7.02.2010

The Last Airbender

Talk about a good story. Talk about memorable characters. Talk about incredible fight scenes.

This movie ruined all of that. The M. Night Shyamalan film, as written by M. Night Shyamalan had promise and hype and most importantly the inability to deliver.

What started as what was, in all hopefulness, a cheesy kung-fu movie with poor dialog and cheesy kung-fu completely fell apart after about 20 minutes in when you realized they were serious.
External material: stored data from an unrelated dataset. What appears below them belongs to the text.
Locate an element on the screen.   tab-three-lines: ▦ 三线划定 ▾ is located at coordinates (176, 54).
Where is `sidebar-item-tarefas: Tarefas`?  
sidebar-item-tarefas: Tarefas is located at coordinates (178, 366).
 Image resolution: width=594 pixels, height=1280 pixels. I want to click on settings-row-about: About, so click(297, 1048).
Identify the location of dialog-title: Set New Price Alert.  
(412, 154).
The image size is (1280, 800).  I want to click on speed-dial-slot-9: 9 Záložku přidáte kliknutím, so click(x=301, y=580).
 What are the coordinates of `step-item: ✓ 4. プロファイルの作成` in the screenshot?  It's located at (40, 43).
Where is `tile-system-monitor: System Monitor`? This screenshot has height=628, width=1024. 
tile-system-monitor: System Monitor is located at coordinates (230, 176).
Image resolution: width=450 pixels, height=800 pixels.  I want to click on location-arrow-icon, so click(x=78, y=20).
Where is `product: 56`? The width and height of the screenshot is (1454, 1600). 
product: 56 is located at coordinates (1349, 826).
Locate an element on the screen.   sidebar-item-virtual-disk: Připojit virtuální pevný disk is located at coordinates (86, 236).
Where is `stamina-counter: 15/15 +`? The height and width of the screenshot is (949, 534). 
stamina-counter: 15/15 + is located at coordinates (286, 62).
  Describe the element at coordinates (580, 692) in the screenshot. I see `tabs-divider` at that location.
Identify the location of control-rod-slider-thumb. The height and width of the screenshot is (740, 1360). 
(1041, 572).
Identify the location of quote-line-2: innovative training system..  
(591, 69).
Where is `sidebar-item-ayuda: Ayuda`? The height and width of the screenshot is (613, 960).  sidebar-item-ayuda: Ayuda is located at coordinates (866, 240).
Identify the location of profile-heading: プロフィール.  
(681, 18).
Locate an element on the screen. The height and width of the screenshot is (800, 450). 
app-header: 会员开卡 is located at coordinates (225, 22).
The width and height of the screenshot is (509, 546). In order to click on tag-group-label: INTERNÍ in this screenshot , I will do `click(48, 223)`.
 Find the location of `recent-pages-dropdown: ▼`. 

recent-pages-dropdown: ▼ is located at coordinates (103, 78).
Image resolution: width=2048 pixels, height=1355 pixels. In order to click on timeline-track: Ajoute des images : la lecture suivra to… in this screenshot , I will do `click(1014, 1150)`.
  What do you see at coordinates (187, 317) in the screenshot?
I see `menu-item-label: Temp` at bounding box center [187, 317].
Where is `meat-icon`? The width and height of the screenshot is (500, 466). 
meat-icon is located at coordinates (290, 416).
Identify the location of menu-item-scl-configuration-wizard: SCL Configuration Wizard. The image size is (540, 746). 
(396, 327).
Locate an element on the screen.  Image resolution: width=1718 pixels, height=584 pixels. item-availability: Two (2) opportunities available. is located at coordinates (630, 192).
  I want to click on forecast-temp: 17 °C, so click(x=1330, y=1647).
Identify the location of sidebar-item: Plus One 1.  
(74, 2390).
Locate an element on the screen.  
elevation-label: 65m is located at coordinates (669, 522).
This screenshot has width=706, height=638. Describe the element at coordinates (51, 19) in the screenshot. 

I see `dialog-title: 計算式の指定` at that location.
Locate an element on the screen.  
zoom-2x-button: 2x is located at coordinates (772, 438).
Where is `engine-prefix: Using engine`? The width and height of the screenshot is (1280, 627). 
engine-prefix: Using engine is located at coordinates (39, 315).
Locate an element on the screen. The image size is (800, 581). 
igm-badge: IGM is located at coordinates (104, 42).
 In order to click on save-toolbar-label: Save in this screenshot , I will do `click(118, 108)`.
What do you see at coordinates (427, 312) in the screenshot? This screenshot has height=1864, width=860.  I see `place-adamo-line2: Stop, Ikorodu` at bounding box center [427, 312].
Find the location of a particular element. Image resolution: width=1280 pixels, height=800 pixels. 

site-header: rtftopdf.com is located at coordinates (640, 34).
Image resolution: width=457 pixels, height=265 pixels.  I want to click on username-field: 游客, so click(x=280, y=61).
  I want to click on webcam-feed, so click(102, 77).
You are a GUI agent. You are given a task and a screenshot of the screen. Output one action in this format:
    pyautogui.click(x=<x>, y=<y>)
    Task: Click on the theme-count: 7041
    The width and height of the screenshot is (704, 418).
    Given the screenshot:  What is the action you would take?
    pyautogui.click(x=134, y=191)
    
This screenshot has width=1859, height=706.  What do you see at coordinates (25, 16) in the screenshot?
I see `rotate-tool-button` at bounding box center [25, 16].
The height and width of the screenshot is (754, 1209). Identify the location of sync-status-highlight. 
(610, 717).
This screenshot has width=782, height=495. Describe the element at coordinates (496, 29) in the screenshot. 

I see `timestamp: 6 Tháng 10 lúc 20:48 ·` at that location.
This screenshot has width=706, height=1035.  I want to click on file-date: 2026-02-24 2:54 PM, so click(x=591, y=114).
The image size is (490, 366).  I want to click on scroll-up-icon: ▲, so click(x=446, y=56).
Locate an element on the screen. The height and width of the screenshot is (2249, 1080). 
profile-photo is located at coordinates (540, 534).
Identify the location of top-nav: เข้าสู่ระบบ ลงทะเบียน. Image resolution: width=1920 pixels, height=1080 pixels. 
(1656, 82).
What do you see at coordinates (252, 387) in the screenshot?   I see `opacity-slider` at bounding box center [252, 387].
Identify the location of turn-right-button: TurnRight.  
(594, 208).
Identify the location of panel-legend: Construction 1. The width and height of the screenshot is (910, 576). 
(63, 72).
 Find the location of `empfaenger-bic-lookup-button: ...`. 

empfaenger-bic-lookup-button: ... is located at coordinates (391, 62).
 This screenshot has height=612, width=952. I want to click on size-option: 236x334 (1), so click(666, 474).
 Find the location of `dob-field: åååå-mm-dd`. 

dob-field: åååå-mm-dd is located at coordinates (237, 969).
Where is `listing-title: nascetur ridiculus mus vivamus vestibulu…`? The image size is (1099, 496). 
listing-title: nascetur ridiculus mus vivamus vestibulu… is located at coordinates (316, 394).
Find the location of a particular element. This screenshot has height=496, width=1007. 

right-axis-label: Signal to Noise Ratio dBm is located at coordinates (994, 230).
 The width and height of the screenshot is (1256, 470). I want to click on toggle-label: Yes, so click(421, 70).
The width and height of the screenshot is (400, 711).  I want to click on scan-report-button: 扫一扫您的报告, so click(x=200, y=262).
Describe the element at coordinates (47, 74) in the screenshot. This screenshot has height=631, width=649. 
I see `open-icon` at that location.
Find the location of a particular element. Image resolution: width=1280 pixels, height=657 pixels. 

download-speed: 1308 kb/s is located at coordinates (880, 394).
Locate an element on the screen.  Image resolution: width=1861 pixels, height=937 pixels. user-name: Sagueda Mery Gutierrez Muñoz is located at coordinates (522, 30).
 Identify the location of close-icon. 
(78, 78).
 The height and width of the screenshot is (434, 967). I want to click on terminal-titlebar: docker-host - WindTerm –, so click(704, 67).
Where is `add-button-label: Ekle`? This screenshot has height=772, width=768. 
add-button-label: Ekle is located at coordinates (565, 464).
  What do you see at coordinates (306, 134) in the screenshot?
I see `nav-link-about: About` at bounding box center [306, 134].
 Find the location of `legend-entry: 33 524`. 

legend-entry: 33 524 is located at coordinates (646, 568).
The lines that were exchanged lacked any sort of depth, and the way they were delivered lacked any shred of emotion. It was as if Noah Ringer was chosen to play Aang merely out of his martial art abilities and his relative appearance to the illustrated version and not in any way for his acting, which failed to show at all. This didn't waver for any of the other main characters either. The feeling just wasn't there.

Now, I'm all for adapting stories and making them into your own kind of world as a retelling of a story. But when you leave out so much of the backstory that you expect the audience to already know from the series, and your actors are so misinformed that half of them pronounce words similar to the series and half of them don't even come close, you try to fit roughly 20 episodes into a timespan of 3 episodes, and a hefty majority of the lines you hear in the movie are almost carbon copies of lines from the series, than I have a pretty good feeling you're doing something very wrong.

Let's even forget that there's even a series this was based off of. Standing alone, there's no good movie qualities to it. The action sequences are dulled due to a serious lag of excitement because the fighters have to perform a martial arts dance for minutes on end before there's any sort of elemental response. The movie speeds so far along its story that it's hard to catch up with what's going on, where, when, why and who is doing these things.

You're dumped into a movie that has so much fan support that it's expected not to need any rational explanatory aspect, let alone any inkling of decent movie detail.

Oh, and the trademark Shyamalan surprise twist in each movie? I'm just waiting for him to announce to the public that this movie was a joke.

1/5 stars.

7.01.2010

Unthinkable

Director Gregor Jordan took Peter Woodward's writings and turned it into a movie.

Which sucked.

When I first saw Samuel L. Jackson step in as Henry Herald "H" Humphries, I thought this movie was going to be so killer. So action packed, and so thriller that I was going to need a box of tissues for my eyes and my pants by the end.
I was half right.

The movie centered around an American born terrorist who has planted 3 nuclear bombs in cities across the United States, set to detonate in a few days time. The short of it is, the military captures him and is trying to get information from him. But he won't speak. The solution? Good Cop, Bad Cop.

Carrie-Anne Moss plays Agent Helen Brody, brought into the site to help determine the location of the bombs. Which she feels would be best found by asking him to tell her. Meanwhile Samuel L. Jackson reinforces the bad cop ideology by cutting his fingers off.

I'm serious. This movie is an hour and a half of H torturing the terrorist. So while this gritty torturing goes on, the movie tides us over by trying to convince us there's a struggle of philosophy waging war. The choice of importance between the lives of millions or the ethics of torturing one man. Which only spirals deeper and deeper into a fray when H drags not only the man's wife, but his kids into the torture as well.

And when the chaos finally clears and resolution is nearly in sight, right when you're ready to see how it all ends, the movie ends. Nothing is resolved. Nothing is clear. Is this deep? Maybe in bullshit.